Preços das casas descem em Lisboa. Pandemia está a travar investidores estrangeiros

Mesmo a meio de uma pandemia, os preços das casas sobem. Em Lisboa houve mesmo uma queda de 2% nos preços, explicada pela oferta mais cara numa altura de menor procura dos estrangeiros.

Os preços das casas continuam a aumentar apesar da pandemia e, no terceiro trimestre do ano passado, a subida foi de quase 8%. Mas o ritmo de subida tem vindo a perder força. Em Lisboa, os preços até caíram quase 2% entre julho e setembro. Inversão de tendência? Resposta está na oferta. Casas com preços mais elevados são mais difíceis de escoar sem os compradores estrangeiros.

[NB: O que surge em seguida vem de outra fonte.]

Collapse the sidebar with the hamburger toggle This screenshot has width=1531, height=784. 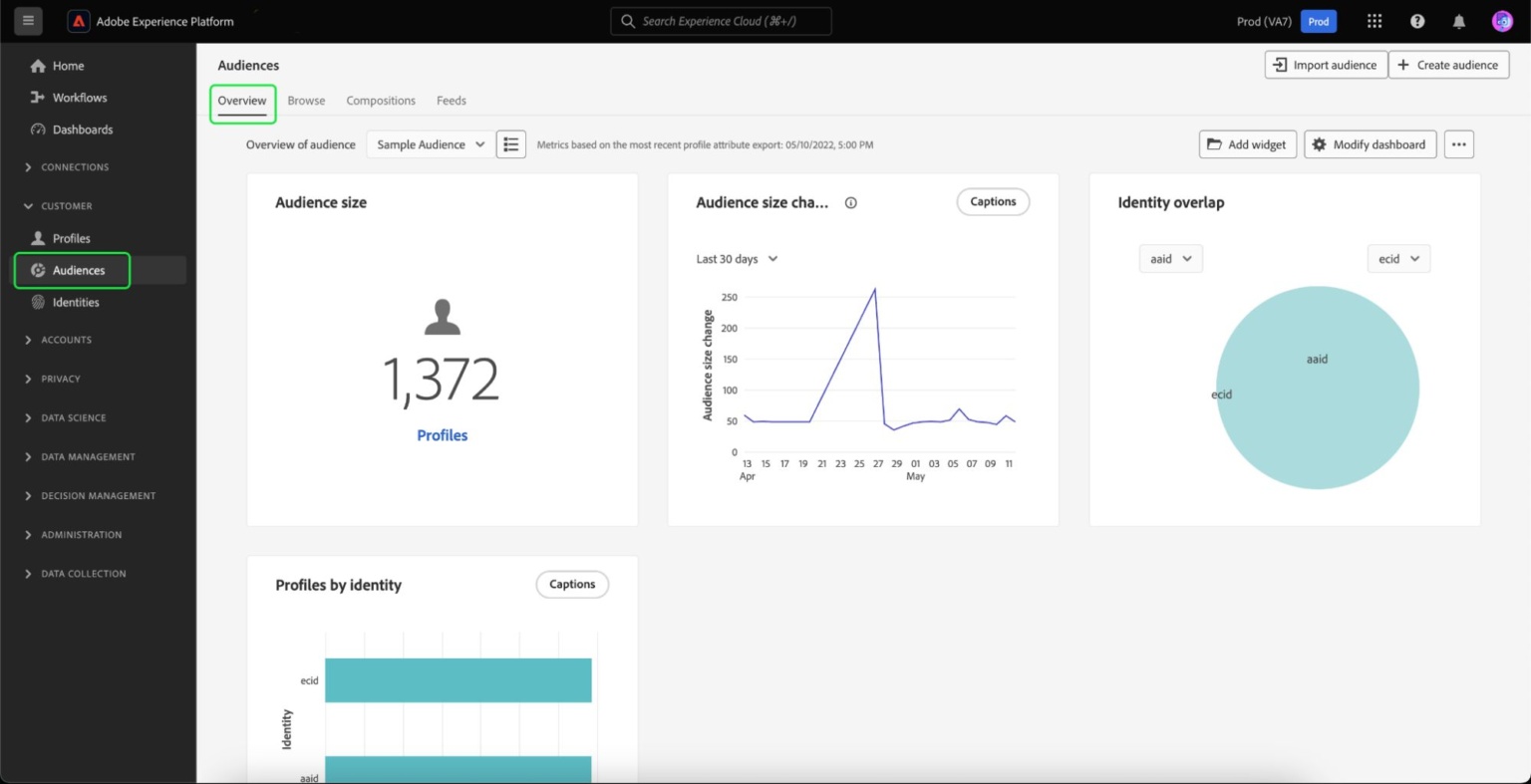pos(28,20)
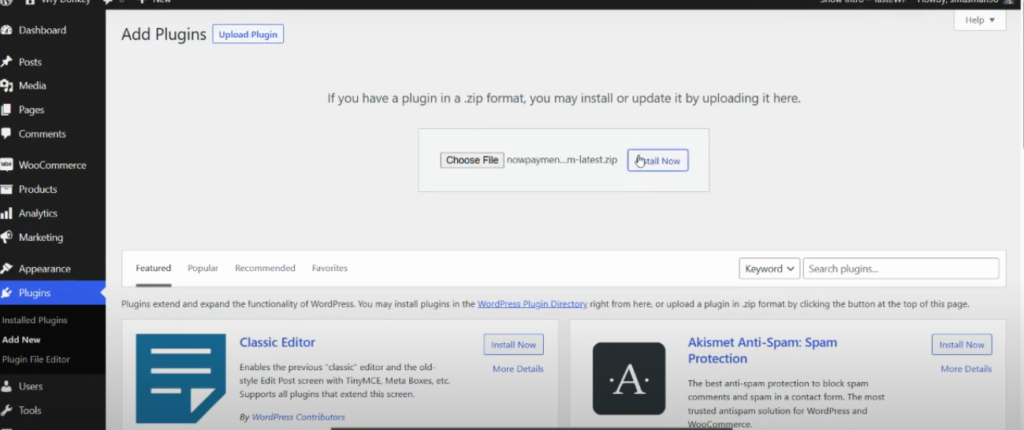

Apesar de os preços a nível nacional terem subido 7,6% no terceiro trimestre do ano passado, de acordo com os dados do Instituto Nacional de Estatística (INE), o ritmo de aumento tem sido cada vez menor. No trimestre anterior, por exemplo, a subida tinha sido de 9,4%. Ao ECO, o CEO da Century 21 explica que “os segundo e terceiro trimestres de 2020 foram os mais afetados pelo impacto da pandemia e pelo início do confinamento e, por esse motivo, são normais estes ajustes“.

Ricardo Sousa diz que tem havido um “aumento do valor médio dos imóveis transacionados, tanto a nível nacional, como nas diferentes cidades e capitais de distrito”. E isso explica-se pela “falta de oferta no segmento médio e médio baixo” e pelo “financiamento [bancário] que continua disponível e que faz com que a procura continue ativa”, tal como detalha este artigo do ECO.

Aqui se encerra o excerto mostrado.